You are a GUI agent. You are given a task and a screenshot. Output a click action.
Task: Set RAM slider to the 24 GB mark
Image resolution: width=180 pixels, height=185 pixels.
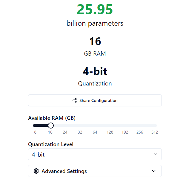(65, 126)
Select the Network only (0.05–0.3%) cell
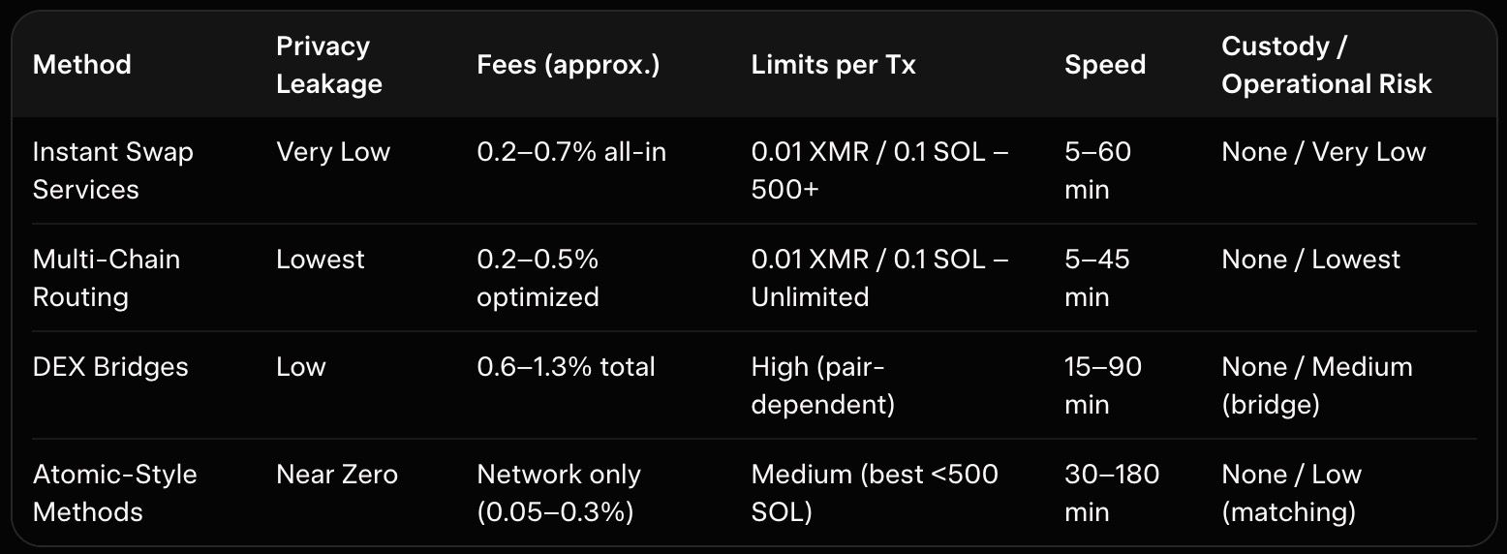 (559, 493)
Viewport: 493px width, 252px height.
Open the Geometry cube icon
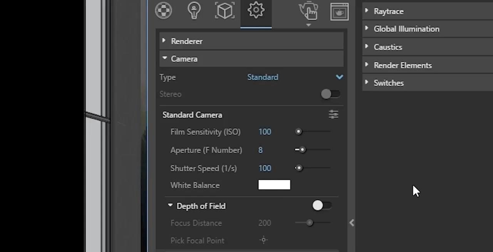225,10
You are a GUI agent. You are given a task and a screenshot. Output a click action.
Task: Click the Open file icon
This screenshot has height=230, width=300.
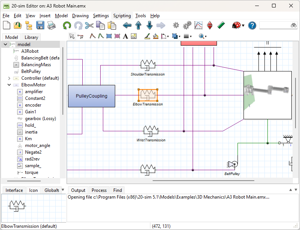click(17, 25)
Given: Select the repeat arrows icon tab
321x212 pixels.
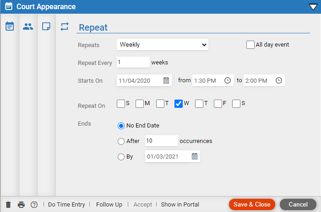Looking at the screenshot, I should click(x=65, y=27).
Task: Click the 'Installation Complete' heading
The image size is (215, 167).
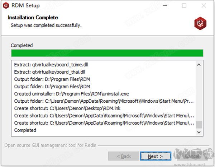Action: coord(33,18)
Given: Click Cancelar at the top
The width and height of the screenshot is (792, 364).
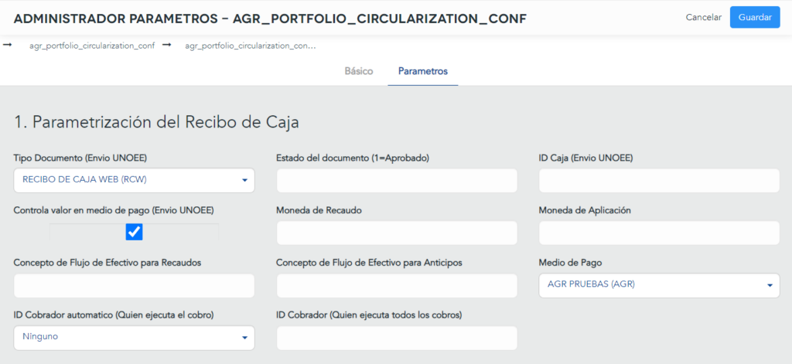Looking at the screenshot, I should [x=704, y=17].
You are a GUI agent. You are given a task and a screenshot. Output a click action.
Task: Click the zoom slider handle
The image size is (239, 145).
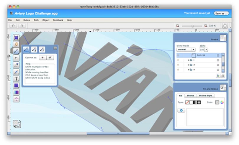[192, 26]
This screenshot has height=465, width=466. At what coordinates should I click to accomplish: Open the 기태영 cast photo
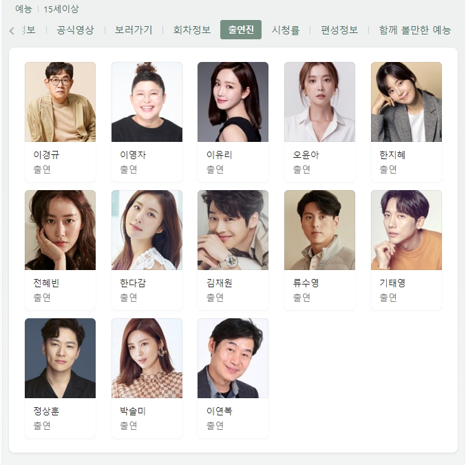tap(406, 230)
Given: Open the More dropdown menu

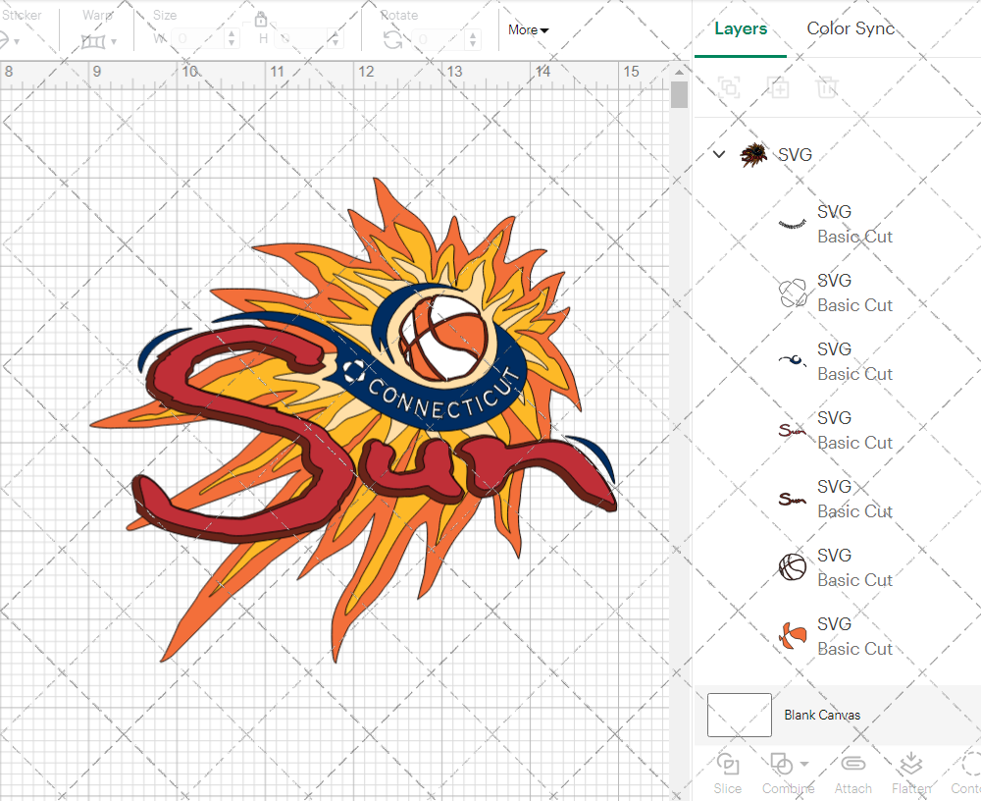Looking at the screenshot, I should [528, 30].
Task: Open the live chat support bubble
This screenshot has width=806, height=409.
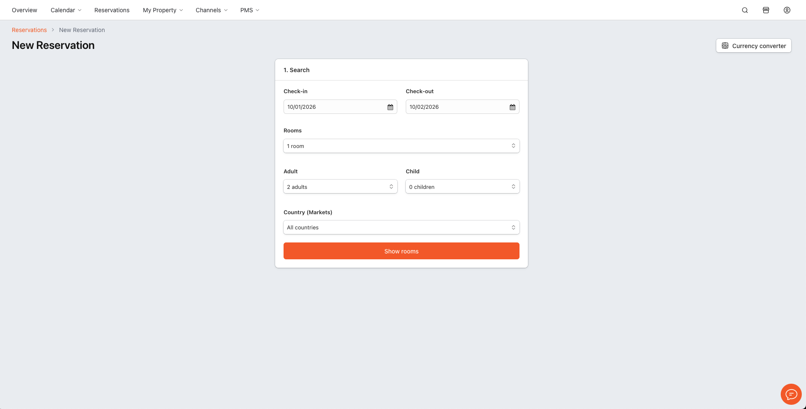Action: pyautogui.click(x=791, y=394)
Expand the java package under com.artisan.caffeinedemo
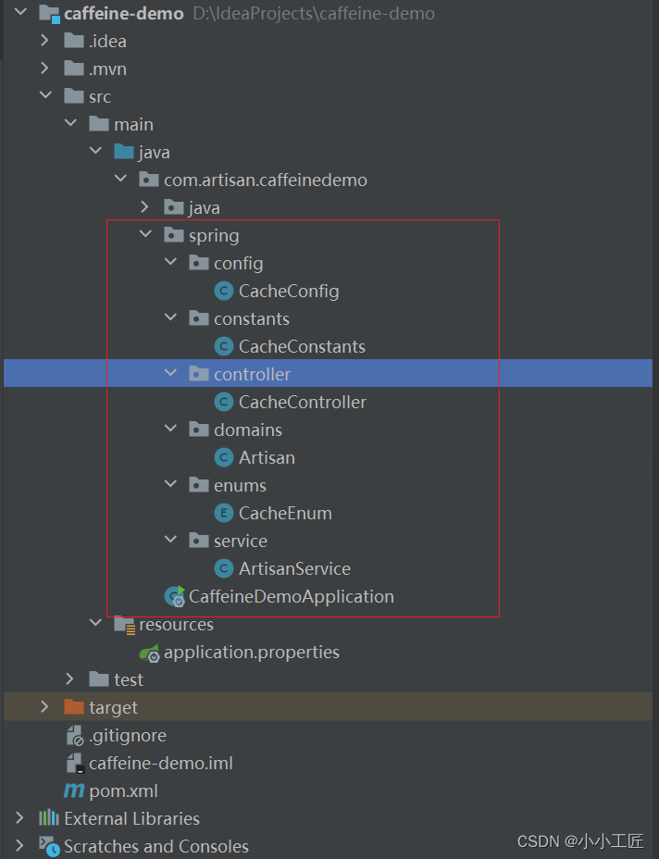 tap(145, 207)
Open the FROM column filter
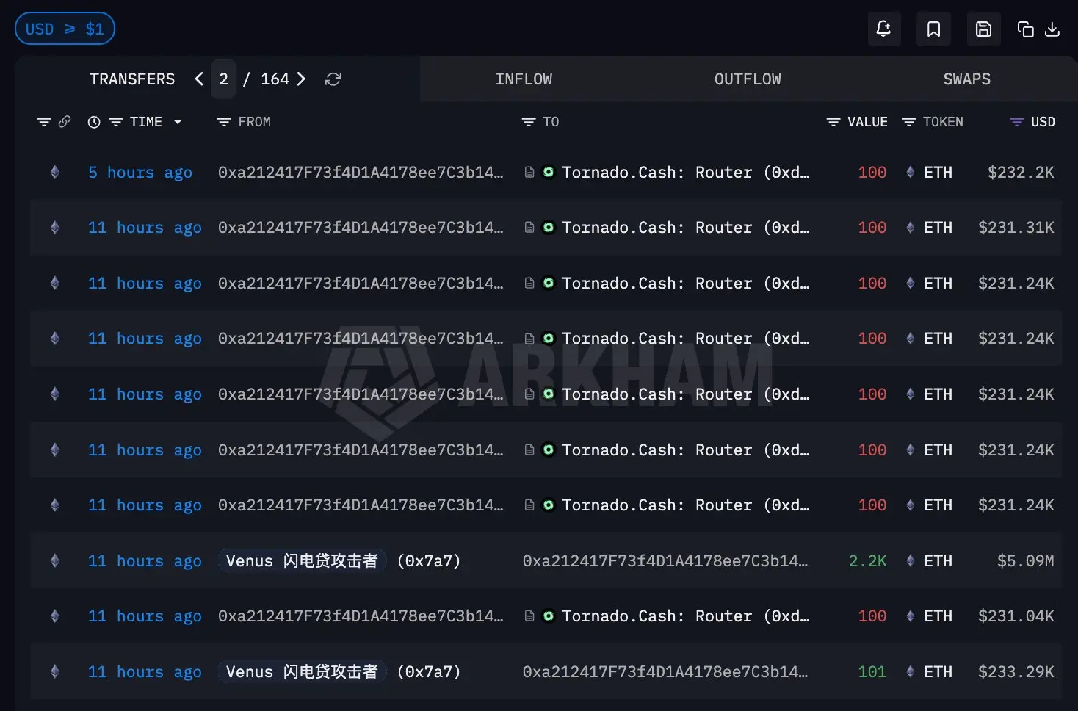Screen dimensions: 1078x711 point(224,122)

···

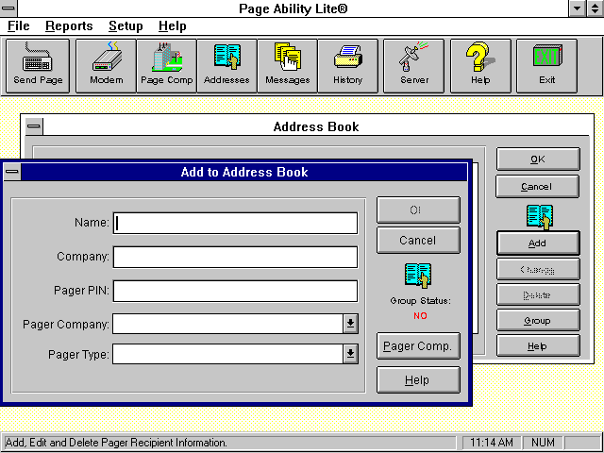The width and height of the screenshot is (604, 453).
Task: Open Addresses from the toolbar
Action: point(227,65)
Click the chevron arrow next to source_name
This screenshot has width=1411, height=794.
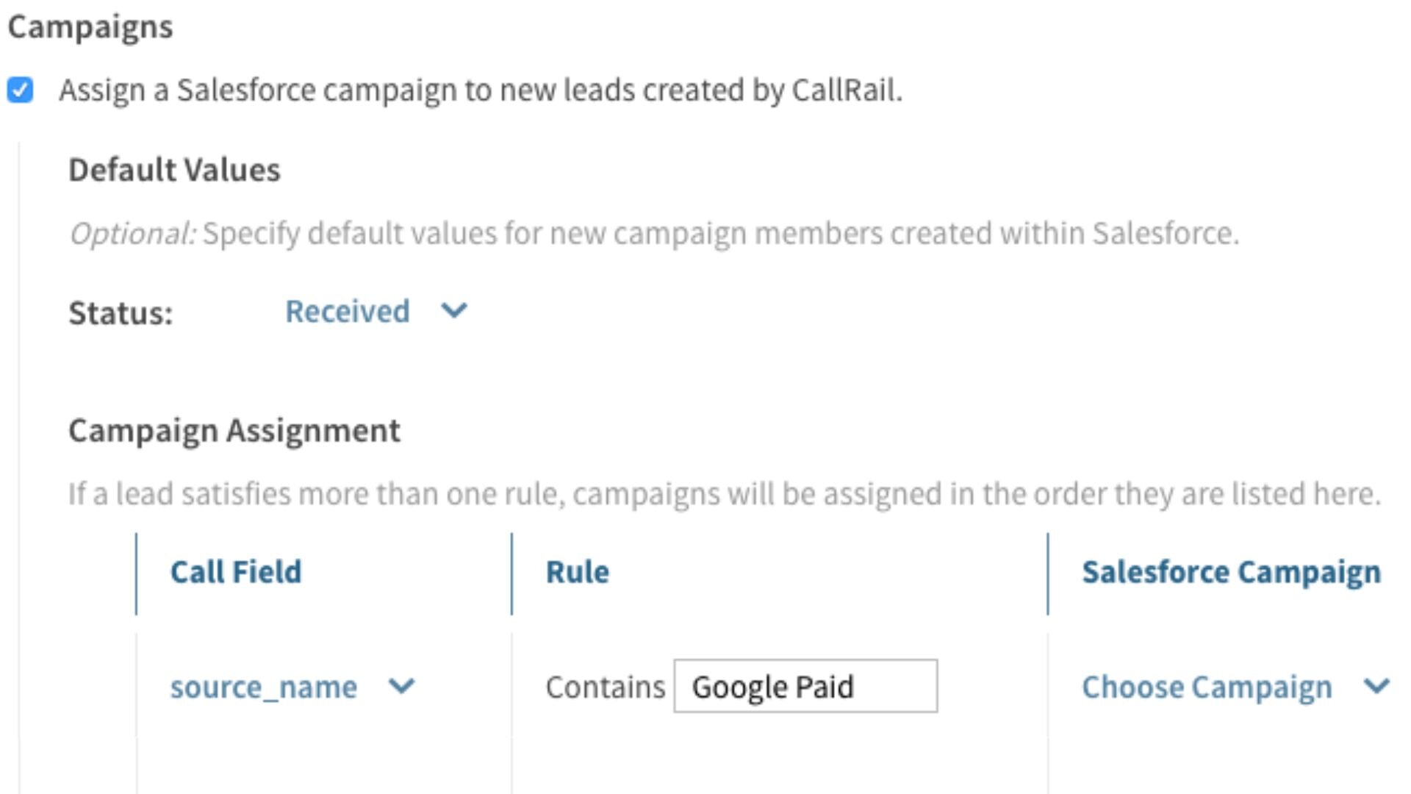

···

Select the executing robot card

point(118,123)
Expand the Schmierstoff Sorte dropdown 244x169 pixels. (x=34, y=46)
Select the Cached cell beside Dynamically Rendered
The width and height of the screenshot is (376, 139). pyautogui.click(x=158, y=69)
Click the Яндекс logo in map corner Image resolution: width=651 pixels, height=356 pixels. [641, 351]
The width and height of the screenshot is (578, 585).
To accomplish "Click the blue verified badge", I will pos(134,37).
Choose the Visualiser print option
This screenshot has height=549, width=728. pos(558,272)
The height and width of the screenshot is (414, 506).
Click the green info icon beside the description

···

■ **EXERCISE DIRECTIONS**
Check every line of the listing for the string "slider" and report how many lines have it, as a number alone.

■ **FINAL ANSWER**
2